### Written task A
Transcribe everything in the essay on the Valeyard from "It is always" down to "he undoubtedly is.".
### Written task B
In the essay on the Valeyard, what is the Valeyard said to be a distillation of?

### Source text
The Graveyard, the undiscovered country by Luke Hewitt 4/4/12

Inquisitor: "Doctor, the charges against you are grave indeed"
Sixth Doctor: "I only have to look at the Graveyard to see that, ma'am"
(an exchange that still makes me smile).

The Trial of a Time Lord has always been one of my favourite who adventures. I am much more a fan of long stories than short, still more when they have multiple threads and locations giving the feeling of going on a journey. Even though most of the current action of Trial happens in that court room, the evidence you see and the slowly building idea that there is more at stake even than the Doctor's life definitely give this feeling, right up to the revelations in the conclusion, murky Gallifreyan politics and the increasingly worrying warping of reality leading to the final climactic duel.

Central to this story is of course the trial itself. The stern, but seemingly fair Inquisitor sits as judge, while the Doctor defends his own actions. Against him, however, is the Valeyard, at first introduced simply as another Gallifreyan functionary like the Inquisitor. It becomes increasingly obvious though that his roll of prosecutor is far more than just a job, and he bears some personal animosity towards the Doctor, and has been the one to, well, doctor the evidence from the matrix to support a guilty verdict.

At the final revelation of who the Valeyard was I was frankly stunned. I've since watched Trial several times, watching the sparring between the Valeyard and the Doctor with his identity fully in mind.

So, who is the Valeyard?

As Carl West says above, we are told very little, simply that the Valeyard is a distillation of the Doctor's evil up until his twelfth and final incarnation. Like the simple statement in The Lord of the Rings that Sauron is the Dark Lord, this is a tantalizing bit of information that really is set to make us wonder.

It is always what we don't know that scares us most, a principle that the monsters of many Doctor Who episodes use well to their advantage, and I see the Valeyard as no different. If the Master had laid out a detailed plan of just who the Valeyard was, I doubt very much people would be writing articles on him now, or that he'd be half so interesting a character, or as effective a villain as he undoubtedly is.

What we do know however is that the Valeyard is in some way akin to the Doctor, but exactly how? I totally agree with Antony Tomlinson's above points. The Valeyard is almost entirely unlike the Doctor. Where the Doctor (especially his sixth self), is eccentric, brash and colourful, the Valeyard is cold and sardonic. Where the Doctor is cheerful, even indulging in wordplay when his life is on the line, the Goodsyard has no truck with such frivolities. Where the Doctor is a maverick and his own man, the Valeyard plays up to authority to get what he wants. Even in their mode of dress, the two are diametric opposites, the 6th doctor's coat of many colours contrasting starkly with the Valeyard's plain robes.

### Recorded data
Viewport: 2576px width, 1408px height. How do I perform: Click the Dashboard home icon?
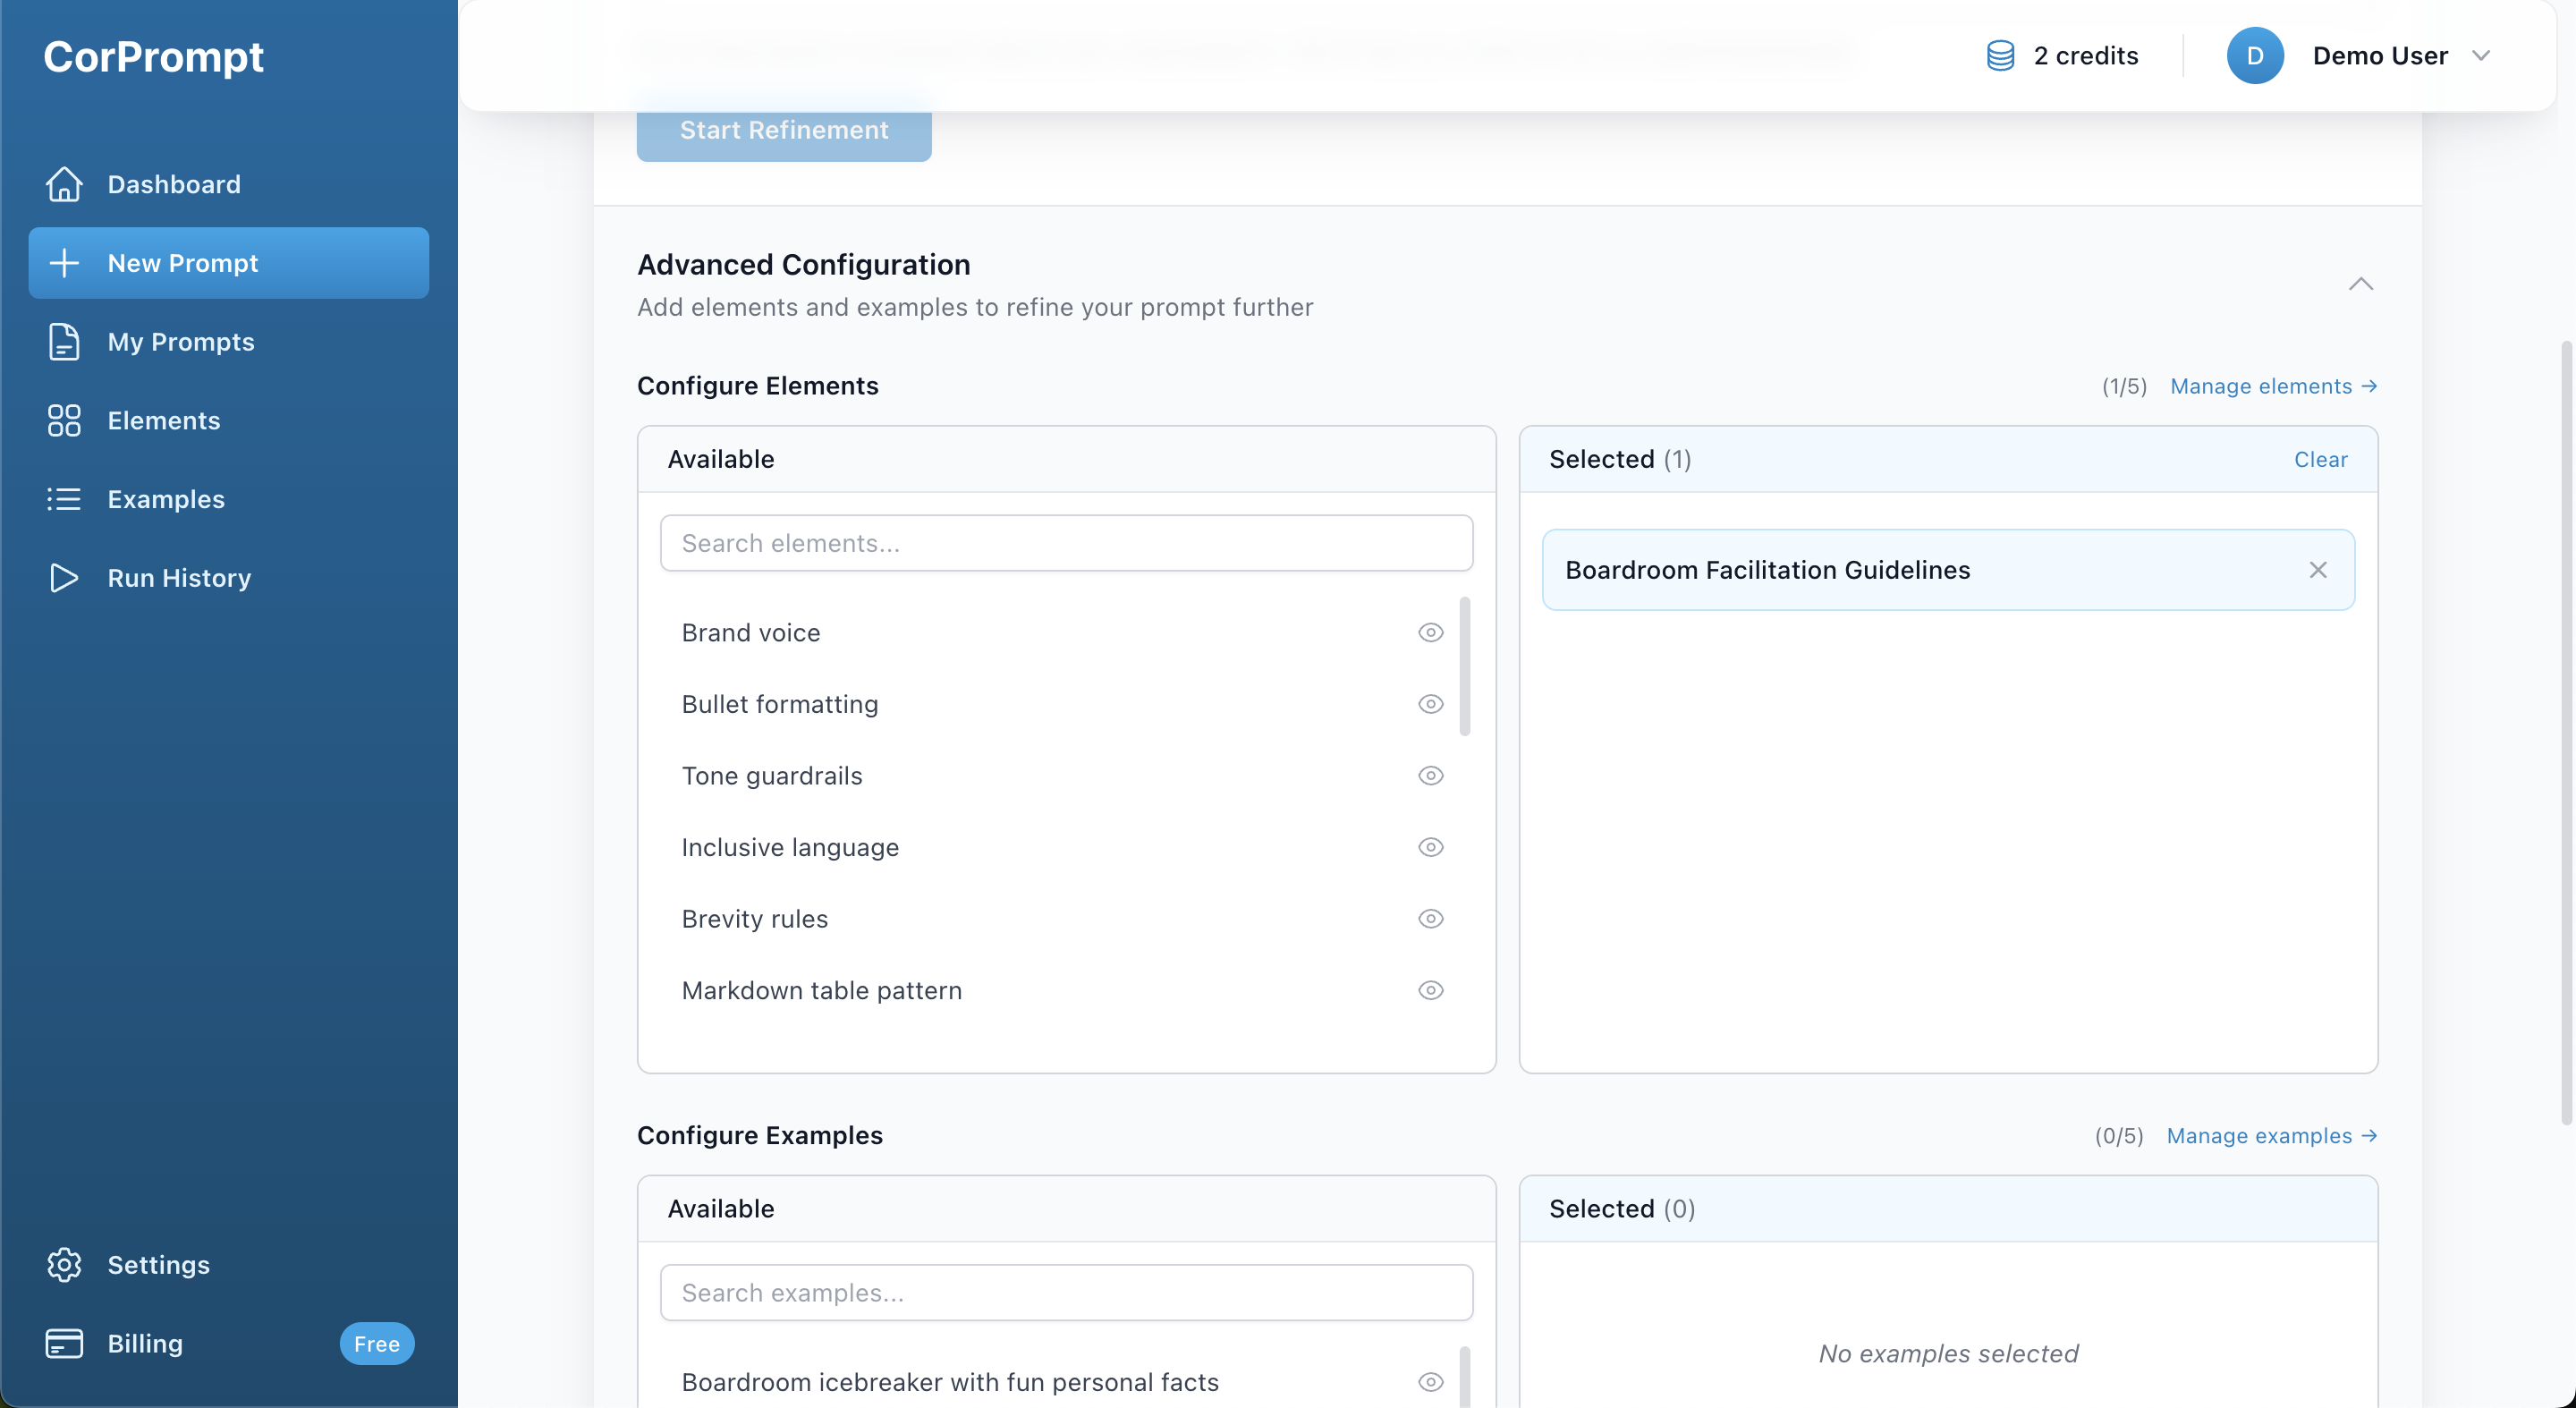click(64, 184)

### Task response A
It is always what we don't know that scares us most, a principle that the monsters of many Doctor Who episodes use well to their advantage, and I see the Valeyard as no different. If the Master had laid out a detailed plan of just who the Valeyard was, I doubt very much people would be writing articles on him now, or that he'd be half so interesting a character, or as effective a villain as he undoubtedly is.

### Task response B
The Doctor's evil up until his twelfth and final incarnation.